(Your assignment): Copy out every line of the records where the string "beside" occurs.
━━━━━━━━━━━━━━━━━━━━
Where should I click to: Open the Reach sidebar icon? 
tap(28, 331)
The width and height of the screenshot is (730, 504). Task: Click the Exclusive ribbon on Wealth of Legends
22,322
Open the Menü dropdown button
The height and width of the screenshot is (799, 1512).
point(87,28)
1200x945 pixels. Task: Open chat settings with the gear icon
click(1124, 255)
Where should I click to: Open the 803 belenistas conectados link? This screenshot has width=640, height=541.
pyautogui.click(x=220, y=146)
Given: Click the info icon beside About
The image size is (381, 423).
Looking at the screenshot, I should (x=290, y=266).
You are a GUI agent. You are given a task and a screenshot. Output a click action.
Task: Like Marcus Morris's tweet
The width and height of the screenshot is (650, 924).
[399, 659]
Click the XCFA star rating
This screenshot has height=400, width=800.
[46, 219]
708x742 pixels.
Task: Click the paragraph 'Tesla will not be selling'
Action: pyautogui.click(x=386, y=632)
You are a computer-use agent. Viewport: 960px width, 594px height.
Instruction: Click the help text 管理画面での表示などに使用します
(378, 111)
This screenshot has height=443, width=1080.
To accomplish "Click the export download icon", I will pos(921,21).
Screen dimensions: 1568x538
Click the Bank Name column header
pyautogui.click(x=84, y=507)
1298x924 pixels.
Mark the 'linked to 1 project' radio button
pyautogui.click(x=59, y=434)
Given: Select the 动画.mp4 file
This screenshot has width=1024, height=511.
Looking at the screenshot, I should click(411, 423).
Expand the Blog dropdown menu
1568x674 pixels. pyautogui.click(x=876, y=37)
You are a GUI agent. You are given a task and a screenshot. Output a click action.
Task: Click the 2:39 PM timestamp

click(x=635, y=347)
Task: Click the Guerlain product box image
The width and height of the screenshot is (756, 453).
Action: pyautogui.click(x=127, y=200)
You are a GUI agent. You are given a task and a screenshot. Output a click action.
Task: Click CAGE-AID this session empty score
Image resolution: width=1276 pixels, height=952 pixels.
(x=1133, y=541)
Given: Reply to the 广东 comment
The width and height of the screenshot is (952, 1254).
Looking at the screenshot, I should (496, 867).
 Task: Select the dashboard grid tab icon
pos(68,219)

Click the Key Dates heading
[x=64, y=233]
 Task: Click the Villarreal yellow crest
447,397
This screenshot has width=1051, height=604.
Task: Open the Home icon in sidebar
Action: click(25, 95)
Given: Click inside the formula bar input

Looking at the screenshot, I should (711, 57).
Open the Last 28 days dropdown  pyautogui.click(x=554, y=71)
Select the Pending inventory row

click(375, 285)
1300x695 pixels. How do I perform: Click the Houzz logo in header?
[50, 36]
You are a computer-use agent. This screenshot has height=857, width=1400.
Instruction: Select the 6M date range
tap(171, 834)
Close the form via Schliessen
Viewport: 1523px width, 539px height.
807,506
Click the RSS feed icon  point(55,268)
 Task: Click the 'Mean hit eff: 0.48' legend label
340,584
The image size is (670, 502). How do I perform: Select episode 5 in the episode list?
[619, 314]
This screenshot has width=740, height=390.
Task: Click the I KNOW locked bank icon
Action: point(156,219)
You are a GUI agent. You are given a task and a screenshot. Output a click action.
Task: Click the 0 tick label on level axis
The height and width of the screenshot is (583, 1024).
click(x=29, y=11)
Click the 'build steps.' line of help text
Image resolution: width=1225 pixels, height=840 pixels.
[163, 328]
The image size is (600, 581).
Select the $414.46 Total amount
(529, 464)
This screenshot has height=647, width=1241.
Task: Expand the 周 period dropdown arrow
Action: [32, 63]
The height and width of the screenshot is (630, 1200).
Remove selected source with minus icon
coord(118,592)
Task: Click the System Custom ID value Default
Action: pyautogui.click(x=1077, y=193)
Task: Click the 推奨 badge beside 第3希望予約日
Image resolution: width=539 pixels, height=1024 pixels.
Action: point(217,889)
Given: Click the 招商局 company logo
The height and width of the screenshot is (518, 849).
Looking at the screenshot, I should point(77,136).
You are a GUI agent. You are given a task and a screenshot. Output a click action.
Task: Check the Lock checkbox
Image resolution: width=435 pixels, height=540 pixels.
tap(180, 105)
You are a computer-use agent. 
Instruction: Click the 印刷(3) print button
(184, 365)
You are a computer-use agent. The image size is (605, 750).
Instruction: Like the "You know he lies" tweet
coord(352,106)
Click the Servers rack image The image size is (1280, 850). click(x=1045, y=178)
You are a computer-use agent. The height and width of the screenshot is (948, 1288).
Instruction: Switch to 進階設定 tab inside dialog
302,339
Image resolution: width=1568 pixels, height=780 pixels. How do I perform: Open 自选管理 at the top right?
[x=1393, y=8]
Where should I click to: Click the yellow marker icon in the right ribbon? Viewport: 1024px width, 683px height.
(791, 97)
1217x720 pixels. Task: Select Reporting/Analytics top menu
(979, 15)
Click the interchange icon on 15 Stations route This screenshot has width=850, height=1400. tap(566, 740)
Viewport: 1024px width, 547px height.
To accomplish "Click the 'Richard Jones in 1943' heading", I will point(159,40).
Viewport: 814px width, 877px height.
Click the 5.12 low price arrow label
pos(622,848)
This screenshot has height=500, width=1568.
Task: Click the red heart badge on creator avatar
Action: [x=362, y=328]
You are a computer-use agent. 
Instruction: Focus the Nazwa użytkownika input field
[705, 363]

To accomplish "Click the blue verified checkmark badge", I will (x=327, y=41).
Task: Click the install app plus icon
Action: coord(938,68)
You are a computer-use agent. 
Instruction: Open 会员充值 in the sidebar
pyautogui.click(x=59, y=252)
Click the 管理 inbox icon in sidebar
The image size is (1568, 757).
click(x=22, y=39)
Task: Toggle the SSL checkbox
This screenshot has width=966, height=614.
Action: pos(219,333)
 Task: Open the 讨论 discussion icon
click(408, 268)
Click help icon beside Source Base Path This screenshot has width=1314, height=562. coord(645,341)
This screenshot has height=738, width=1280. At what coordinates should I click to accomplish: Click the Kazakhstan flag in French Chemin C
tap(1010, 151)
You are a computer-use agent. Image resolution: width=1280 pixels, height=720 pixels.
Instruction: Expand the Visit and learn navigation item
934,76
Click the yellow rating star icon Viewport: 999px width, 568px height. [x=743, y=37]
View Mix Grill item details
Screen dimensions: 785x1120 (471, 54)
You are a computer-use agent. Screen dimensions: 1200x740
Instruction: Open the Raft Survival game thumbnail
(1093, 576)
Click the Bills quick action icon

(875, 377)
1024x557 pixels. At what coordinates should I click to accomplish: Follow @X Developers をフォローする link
━━━━━━━━━━━━━━━━━━━━
(Answer below):
Given: Click the info icon beside About
Task: Click the 推奨 badge beside 第3希望予約日
Click help icon beside Source Base Path This screenshot has width=1314, height=562. coord(645,341)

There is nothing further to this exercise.